[STORED DATA — start]

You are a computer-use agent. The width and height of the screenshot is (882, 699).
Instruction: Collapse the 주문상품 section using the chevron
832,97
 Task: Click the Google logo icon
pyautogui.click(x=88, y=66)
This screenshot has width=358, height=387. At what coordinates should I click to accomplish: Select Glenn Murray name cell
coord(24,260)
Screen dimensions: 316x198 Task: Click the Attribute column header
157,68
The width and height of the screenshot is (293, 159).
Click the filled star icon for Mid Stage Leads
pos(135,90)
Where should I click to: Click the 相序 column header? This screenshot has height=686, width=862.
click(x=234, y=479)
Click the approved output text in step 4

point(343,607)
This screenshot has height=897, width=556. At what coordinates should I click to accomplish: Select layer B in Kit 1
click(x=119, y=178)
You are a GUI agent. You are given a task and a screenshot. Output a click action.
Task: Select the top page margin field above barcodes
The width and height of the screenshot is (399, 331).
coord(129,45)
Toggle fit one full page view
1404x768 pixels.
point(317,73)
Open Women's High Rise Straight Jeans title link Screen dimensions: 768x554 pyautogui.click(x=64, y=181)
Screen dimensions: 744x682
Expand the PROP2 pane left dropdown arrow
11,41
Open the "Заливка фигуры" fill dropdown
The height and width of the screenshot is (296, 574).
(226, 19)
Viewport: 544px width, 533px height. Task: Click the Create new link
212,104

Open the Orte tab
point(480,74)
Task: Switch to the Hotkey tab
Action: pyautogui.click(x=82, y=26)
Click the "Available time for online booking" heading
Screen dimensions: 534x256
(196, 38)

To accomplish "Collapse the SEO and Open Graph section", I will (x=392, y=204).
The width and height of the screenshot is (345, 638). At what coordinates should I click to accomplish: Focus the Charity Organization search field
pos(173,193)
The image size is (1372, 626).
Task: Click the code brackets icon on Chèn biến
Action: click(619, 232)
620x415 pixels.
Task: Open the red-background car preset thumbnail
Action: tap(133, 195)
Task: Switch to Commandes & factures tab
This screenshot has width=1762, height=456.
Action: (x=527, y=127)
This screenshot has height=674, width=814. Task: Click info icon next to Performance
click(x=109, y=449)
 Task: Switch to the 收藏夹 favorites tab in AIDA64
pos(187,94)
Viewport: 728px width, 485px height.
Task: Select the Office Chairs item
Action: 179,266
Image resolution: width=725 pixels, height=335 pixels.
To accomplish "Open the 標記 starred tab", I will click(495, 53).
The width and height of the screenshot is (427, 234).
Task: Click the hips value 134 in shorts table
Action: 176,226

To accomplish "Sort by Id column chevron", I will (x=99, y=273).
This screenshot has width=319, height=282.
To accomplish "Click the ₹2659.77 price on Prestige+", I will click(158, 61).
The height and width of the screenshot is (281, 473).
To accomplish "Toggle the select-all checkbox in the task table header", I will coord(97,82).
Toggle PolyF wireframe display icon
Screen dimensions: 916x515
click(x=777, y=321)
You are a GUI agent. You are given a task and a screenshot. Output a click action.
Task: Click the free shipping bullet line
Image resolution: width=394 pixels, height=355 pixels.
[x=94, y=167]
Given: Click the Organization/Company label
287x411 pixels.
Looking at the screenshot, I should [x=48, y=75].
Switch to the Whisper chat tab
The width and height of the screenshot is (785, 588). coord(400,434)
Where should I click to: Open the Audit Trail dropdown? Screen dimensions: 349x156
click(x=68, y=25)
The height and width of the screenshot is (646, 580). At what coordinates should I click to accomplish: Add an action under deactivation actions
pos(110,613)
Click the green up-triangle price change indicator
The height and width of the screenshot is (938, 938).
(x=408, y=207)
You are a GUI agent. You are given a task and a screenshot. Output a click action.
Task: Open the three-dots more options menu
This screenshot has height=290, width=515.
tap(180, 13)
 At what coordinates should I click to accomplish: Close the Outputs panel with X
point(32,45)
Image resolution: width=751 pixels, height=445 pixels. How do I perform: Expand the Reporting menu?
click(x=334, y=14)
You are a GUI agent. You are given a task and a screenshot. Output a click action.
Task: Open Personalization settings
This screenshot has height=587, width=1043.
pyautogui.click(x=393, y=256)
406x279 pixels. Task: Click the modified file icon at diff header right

[STORED DATA — finish]

In the answer, restate word for word each line from the one with "Image resolution: width=751" through the end of the material above.

- RESULT FOR THIS EXERCISE -
Image resolution: width=751 pixels, height=445 pixels. How do I perform: Expand the Reporting menu?
click(x=334, y=14)
You are a GUI agent. You are given a task and a screenshot. Output a click action.
Task: Open Personalization settings
This screenshot has height=587, width=1043.
pyautogui.click(x=393, y=256)
406x279 pixels. Task: Click the modified file icon at diff header right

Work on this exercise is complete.